HJ リム 『バッハ 平均律 第1巻』
今日は某天才アーティスト(一家)のクリスマス会&忘年会にお誘いいただき、大変楽しい時間を過ごさせていただきました。なんか別世界なんですが、少し身近になったような気がいたします。感謝。感謝。
さて、天才と言えば、この音楽は衝撃でした。ずいぶん前のライヴ動画ですが、今まで出会っていなかったのが不思議です。
韓国の女流奇才ピアニスト、HJ Lim。
冒頭の有名なハ長調プレリュードが、まず素晴らしい!
実は私、こんなテンポで演奏するのが好きだったのです。もちろん、こんなに上手に生き生きとは弾けませんが。

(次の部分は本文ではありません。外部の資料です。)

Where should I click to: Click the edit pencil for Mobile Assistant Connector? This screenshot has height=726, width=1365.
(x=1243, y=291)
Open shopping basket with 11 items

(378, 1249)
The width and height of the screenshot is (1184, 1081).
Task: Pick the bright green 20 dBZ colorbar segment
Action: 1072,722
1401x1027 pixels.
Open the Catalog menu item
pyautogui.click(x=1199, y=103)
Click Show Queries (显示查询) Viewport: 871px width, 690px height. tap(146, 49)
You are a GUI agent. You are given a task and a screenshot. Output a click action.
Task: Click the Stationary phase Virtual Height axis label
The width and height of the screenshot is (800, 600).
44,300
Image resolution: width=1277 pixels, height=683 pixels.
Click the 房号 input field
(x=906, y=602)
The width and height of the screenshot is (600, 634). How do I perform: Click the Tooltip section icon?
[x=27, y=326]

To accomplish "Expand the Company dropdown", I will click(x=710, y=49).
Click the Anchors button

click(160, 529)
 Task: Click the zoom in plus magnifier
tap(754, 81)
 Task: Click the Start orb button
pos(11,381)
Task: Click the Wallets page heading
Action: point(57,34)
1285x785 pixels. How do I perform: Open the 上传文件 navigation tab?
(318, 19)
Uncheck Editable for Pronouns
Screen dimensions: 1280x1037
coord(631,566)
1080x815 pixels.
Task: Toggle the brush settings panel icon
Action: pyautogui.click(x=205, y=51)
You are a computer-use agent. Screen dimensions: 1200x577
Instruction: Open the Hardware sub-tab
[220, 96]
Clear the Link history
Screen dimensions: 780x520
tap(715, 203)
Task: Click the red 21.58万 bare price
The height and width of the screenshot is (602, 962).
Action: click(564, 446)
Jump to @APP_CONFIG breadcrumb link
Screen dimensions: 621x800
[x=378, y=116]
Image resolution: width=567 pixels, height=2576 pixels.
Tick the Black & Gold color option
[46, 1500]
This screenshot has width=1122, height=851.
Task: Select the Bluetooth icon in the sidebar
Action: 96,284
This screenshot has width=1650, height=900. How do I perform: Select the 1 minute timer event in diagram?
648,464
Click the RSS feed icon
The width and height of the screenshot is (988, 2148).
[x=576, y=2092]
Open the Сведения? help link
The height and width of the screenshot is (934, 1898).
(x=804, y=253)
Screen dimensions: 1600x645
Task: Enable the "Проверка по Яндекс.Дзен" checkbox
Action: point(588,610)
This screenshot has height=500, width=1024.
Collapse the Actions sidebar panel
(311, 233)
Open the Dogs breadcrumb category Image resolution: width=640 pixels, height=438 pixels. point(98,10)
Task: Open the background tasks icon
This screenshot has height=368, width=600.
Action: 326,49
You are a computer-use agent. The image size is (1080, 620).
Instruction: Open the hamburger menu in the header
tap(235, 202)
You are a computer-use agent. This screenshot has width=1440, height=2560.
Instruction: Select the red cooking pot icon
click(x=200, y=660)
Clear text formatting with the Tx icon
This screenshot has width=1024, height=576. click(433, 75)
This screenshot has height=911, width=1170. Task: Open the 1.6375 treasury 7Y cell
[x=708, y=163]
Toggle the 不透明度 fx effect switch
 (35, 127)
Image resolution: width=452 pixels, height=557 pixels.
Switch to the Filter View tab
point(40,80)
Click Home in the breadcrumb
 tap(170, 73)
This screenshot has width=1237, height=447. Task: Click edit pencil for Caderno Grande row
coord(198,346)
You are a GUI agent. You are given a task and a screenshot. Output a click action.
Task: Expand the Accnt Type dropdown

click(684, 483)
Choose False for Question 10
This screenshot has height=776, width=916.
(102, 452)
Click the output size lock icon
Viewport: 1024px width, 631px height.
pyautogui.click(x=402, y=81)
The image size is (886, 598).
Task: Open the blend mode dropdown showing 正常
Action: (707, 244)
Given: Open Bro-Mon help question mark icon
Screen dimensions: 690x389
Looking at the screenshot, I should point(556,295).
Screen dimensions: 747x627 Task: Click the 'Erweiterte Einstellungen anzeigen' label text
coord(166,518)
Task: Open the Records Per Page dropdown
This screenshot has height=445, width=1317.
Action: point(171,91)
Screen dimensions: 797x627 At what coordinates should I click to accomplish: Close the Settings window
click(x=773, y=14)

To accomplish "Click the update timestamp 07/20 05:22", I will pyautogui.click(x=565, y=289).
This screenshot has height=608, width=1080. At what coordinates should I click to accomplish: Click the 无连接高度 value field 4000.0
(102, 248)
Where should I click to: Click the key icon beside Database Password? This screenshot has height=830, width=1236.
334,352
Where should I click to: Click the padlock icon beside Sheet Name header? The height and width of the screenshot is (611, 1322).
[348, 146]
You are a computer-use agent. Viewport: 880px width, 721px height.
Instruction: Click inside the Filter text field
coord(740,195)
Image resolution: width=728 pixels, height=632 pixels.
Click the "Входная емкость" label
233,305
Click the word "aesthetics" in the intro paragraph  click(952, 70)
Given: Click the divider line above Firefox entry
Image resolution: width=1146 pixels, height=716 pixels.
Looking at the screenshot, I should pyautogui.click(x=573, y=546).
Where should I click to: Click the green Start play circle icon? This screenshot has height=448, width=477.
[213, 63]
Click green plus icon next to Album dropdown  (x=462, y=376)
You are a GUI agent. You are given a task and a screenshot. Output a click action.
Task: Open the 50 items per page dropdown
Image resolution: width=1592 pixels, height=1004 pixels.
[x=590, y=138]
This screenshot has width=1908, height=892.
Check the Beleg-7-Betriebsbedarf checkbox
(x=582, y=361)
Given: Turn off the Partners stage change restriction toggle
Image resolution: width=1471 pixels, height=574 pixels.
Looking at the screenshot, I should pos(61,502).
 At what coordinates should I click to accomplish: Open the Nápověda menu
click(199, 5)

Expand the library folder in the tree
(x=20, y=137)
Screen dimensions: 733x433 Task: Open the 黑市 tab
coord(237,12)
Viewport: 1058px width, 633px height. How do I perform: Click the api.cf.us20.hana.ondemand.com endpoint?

その後、全48曲が一つの作品のごとく、圧倒的な疾走感と連続性によって一気に演奏されていきます。
普通の録音ですと、だいたい2時間前後になるところ、彼女の演奏は1時間20分。CD1枚に収まる速さですね。
しかし、不思議とこれが心地よかった。かつての私でしたら、これは邪道だとか、全く味わいがないとか言っていたかもしれませんが、全体を一つの作品として聴くことができるようになった今は、なぜか感動すらしてしまった。
初めて、全体の構成や変化、物語性が見て取れた気がしたのです。そう、なんか「見た」感じがした。
バッハ自身もかなり速いテンポで演奏したという記録がどこかにあったような気がしますが、もしかるすと超テクニシャンだったバッハも、たまにはこのくらい速く弾いてみたかもしれませんね。
西洋音楽は一般的に時代とともにテンポが速くなり、またチューニングのピッチが上がっていくと言われますが、近代以降は概ねそのような傾向が見られるとはいえ、実際長い長い音楽史を通してそうだとすると、300年前はとんでもなくゆっくり演奏していたことになってしまいますよね。
少し前、バッハの演奏は50年前より30%速くなったという研究がありました。単純に考えると100年で60%、300年では約2倍速くなってしまいます(笑)。
ピッチの上昇は、古楽運動によって、また音楽のデジタル化によって、ある意味皮肉にもブレーキがかかりつつありますね。
ま、とにかくこのようなバッハ演奏もありだと思いますし、超絶技巧によってそれを実現してくれたことにより、新鮮な発見も多くあったわけで、HJリムさんには感謝いたします。
ちょっと低次元な話ですと、まず全部完璧に暗譜していること自体信じられませんし、ミスタッチなく演奏するのもすごいですし、集中力が切れないのもすごすぎます。天才、奇才、鬼才ですね。彼女の、他の作曲家の作品の演奏も聴いてみようと思います。